On Thu, 9 Mar 2000, Alan Cox wrote:

> > messages into every UMSDOS function call upon entry into
> > the function. When I ran this, the Oops disappeared!!!!
>
> That sniffs of a compiler bug

This is a possiblity. I will gry egcs v1.1.2. However, I've used
egcs v1.0.3 on the old linux 2.0.39 kernels and linux 2.2.1 without
any problems.

I saw linux 2.2.15pre14 came out last night. There were two fixes
that may apply or a along the lines of what I'm seeing.

        a). a semaphore deadlock fix.
        b). a fix in the directory race in ext2. Note: I have UMSDOS

Perhaps this is what is causing my "Resource Busy"/dir race problem. A
wild guess. I'll try this one today.

BTW, did you get rid of the "noise" in the soundmodule file for these
pre releases? It'd would be nice to clean the compile stuff up: however
minor. :)

>
> > printk's will have a partial message written or a
> > printk will overwrite the previous printk in the middle
> > of the first printk message.
>
> yes.. we choose to get something out regardless otherwise we might deadlock
> and not see the critical text

I assume that if the printk's backlog in kernel memory buffer, that due
to the filesystem being slow and trying to catch up that the kernel will
hang and cause deadlock.

If the kernel GFP's (Oops') then this should have a higher priority of
being written out to syslog to catch it per the syslog priority stuff.

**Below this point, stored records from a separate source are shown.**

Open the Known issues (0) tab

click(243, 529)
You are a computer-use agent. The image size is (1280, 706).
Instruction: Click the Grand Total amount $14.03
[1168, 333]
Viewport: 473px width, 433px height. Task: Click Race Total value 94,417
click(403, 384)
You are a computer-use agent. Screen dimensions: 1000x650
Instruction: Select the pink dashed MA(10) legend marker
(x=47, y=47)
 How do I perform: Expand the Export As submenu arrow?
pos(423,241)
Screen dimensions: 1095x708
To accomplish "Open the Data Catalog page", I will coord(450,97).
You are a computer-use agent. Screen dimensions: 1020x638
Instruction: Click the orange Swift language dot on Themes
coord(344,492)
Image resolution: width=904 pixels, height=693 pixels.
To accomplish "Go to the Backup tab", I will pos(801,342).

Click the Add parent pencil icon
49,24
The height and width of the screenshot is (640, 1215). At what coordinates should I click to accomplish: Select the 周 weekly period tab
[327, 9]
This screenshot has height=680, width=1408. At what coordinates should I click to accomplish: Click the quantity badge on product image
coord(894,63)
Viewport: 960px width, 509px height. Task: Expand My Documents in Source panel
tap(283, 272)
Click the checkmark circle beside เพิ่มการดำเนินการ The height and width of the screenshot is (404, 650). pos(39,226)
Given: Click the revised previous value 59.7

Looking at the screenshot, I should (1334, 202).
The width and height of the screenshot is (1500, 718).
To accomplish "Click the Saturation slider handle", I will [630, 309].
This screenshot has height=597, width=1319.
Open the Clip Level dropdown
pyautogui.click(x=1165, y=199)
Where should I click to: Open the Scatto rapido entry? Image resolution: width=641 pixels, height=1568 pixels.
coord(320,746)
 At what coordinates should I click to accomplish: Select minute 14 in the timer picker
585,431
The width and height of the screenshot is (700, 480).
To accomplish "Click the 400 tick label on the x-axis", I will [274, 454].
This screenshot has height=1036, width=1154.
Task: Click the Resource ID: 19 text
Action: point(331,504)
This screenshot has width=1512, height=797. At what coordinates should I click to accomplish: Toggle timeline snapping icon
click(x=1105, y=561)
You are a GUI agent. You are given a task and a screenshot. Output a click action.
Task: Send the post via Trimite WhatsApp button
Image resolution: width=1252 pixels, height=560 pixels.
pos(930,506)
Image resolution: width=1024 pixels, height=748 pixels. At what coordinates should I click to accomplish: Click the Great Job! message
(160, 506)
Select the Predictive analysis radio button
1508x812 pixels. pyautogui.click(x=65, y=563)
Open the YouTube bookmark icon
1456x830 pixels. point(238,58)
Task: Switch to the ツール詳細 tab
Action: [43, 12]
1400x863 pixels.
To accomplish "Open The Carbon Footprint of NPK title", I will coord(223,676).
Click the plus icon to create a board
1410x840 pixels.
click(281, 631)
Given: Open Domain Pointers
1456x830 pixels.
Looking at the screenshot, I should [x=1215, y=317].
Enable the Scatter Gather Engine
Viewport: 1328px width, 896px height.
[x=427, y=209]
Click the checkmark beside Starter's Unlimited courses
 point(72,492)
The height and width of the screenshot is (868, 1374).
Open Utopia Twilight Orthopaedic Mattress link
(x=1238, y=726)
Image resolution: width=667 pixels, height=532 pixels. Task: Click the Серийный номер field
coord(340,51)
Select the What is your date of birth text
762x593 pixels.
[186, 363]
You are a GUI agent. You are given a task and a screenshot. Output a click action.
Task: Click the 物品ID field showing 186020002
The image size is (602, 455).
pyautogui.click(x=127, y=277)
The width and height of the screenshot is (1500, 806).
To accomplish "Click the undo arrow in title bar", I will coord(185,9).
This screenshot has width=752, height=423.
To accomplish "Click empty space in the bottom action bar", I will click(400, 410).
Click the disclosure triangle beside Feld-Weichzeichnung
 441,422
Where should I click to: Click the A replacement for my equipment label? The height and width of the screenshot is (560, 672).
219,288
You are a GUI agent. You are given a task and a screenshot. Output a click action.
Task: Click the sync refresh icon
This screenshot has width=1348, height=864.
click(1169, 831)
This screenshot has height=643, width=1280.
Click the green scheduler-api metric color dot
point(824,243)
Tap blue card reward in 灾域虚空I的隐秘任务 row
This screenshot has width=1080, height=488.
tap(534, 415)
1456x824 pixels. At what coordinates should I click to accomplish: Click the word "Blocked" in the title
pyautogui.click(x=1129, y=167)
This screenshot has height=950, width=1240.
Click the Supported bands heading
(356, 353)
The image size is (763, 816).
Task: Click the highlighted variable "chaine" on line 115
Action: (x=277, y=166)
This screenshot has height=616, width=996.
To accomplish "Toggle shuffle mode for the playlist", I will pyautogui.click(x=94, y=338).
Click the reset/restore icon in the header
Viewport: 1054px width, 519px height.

In my case, I'm using KERN_INFO and just tracing what the s/w is doing
and related variables. It isn't crashing and thus I think it should be
able to record to disk every message "in the order output" and completely
without the loss of messages. Otherwise, what good is it to record
information when one can't get all of the information, especially for
debugging purposes. It makes the job very hard.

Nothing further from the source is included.